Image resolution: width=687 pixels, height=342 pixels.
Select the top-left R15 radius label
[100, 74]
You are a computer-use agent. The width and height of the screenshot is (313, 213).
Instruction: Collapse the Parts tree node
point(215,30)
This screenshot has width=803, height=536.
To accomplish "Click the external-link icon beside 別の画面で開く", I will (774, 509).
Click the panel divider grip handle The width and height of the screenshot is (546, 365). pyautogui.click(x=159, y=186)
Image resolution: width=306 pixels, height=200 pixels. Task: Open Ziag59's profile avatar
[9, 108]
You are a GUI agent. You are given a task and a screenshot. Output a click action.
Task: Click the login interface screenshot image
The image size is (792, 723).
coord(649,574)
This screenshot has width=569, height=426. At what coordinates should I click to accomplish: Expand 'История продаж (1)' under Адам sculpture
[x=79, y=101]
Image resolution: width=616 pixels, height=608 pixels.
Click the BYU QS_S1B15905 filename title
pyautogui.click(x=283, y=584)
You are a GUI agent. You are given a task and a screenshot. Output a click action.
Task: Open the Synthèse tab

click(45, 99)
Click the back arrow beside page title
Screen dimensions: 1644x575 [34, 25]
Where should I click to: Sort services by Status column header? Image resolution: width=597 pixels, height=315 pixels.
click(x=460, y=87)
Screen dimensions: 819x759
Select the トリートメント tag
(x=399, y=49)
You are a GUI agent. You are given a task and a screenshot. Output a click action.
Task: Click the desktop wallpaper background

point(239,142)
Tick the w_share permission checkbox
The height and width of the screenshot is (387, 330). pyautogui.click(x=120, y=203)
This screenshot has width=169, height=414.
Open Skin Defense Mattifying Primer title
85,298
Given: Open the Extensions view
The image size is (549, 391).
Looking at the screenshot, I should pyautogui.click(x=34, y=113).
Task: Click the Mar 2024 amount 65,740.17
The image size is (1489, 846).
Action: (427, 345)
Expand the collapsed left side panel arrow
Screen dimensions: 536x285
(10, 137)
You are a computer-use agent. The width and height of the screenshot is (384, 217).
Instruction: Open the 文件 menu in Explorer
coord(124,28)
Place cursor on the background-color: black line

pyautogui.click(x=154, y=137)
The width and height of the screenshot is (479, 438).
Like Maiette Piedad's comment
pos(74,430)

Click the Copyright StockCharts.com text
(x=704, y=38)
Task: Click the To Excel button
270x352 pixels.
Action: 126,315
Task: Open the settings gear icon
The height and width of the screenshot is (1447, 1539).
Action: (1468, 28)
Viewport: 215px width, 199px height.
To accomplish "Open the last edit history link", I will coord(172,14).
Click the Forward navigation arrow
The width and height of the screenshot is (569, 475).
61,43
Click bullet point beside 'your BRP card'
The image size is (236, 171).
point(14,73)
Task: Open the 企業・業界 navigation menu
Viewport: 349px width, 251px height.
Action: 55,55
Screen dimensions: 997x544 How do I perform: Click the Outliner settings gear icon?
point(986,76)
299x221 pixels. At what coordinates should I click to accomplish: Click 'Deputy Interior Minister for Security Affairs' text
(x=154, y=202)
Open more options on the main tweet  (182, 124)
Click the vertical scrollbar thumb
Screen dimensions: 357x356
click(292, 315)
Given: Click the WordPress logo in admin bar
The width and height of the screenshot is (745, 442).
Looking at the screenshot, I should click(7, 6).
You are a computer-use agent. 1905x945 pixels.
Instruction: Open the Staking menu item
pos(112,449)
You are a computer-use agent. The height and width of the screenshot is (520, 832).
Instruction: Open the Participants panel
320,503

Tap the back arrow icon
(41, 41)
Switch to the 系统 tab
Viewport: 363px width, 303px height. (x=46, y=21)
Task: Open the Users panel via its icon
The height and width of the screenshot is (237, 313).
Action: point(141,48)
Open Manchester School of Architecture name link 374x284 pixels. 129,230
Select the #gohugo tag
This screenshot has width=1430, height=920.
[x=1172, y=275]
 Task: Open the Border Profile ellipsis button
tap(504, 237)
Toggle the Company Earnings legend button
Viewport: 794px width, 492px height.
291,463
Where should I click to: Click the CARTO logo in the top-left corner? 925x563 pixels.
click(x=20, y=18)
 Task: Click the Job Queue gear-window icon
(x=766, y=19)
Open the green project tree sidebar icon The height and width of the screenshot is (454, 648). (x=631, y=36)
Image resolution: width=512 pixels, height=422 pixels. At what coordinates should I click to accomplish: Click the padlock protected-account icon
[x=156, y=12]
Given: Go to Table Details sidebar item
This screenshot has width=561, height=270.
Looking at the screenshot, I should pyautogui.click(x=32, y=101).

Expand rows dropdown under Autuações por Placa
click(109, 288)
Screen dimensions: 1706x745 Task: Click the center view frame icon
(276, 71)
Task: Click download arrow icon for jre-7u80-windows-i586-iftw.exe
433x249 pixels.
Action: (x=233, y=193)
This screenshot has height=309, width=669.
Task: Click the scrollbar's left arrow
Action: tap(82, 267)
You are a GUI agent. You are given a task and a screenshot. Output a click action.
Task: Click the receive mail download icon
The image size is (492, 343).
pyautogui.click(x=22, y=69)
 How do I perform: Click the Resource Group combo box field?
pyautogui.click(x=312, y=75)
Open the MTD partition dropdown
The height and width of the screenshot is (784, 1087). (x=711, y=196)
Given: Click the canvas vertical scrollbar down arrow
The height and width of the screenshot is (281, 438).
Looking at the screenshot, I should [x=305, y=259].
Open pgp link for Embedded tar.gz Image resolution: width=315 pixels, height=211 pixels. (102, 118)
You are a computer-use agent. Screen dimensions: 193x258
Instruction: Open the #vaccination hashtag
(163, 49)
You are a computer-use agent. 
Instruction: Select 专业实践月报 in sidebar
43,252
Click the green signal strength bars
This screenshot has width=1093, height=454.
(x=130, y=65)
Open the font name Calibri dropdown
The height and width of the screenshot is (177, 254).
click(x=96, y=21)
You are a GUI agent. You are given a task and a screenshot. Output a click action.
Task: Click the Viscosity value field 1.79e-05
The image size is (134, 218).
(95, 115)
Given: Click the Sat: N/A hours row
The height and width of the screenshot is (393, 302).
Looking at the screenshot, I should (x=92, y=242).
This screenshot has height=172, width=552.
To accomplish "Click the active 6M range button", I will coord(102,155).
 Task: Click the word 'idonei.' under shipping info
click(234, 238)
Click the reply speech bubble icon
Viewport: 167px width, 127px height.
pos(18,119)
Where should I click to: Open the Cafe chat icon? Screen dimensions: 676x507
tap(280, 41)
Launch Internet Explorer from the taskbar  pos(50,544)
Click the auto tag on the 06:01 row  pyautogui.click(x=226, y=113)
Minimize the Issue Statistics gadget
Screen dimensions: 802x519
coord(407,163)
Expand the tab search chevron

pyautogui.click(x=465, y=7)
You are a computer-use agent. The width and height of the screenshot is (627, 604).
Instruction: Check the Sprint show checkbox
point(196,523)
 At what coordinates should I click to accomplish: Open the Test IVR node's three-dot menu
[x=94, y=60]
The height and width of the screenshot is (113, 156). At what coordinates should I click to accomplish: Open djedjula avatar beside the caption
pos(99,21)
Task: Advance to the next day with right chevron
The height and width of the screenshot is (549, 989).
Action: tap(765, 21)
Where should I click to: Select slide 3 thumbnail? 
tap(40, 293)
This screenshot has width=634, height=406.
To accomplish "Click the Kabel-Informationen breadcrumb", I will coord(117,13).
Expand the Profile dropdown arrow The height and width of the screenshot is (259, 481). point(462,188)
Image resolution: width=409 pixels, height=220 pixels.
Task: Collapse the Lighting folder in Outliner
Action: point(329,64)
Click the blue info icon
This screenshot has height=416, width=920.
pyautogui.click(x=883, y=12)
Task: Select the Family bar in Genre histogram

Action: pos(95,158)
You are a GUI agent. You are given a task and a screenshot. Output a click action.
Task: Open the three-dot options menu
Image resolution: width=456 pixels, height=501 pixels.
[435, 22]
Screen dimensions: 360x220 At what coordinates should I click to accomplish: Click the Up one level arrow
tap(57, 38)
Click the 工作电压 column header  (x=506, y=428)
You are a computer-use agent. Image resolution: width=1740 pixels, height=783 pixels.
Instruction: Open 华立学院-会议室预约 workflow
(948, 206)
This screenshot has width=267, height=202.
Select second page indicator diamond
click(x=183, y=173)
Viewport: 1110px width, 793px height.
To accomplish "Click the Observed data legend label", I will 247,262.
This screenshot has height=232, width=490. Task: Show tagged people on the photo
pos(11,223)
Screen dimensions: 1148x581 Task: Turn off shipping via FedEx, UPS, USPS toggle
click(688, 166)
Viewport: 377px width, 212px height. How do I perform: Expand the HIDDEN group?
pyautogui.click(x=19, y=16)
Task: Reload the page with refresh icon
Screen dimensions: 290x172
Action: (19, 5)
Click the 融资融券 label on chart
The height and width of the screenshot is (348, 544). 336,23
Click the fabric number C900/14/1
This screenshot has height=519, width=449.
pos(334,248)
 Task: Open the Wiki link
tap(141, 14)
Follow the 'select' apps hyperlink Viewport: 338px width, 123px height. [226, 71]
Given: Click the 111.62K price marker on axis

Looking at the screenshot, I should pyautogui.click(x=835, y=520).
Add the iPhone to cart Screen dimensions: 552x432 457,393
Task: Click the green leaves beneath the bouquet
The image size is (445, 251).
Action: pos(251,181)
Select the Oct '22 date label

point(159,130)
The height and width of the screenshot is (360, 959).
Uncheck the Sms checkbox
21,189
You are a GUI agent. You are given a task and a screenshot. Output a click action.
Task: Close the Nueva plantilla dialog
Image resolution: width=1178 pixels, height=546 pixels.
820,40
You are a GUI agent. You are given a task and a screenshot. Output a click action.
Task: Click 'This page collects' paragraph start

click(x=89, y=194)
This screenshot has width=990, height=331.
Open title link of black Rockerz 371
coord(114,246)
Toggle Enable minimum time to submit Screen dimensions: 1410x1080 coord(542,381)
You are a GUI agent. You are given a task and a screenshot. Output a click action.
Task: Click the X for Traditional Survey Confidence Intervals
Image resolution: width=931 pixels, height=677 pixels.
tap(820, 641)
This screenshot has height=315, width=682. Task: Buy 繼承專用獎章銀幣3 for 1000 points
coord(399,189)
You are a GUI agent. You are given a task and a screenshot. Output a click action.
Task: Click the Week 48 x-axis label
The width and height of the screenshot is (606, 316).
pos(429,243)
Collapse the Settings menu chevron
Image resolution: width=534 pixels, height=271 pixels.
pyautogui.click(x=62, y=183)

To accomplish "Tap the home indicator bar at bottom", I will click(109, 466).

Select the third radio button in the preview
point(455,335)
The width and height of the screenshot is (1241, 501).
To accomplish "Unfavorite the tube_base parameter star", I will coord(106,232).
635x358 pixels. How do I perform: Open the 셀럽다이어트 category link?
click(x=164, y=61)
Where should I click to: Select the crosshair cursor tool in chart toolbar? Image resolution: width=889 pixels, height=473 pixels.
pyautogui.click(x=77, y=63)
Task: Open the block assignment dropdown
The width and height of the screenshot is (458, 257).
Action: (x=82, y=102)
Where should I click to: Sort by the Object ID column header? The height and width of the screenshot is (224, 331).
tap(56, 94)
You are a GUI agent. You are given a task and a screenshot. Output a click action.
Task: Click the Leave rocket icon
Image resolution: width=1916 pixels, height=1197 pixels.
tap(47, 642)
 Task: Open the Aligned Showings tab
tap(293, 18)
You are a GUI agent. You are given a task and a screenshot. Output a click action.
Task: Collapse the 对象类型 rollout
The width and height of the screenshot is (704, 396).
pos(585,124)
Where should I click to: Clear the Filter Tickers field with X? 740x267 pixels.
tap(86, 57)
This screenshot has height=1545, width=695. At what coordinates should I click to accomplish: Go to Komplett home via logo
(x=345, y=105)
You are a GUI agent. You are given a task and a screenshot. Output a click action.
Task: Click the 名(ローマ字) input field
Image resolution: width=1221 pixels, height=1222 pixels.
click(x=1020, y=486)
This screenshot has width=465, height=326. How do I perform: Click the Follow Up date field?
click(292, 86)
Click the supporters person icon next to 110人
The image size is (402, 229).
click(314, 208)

====

Directions
List every line above that holds the word "legend".

Result of the exercise
Toggle the Company Earnings legend button
To accomplish "Click the Observed data legend label", I will 247,262.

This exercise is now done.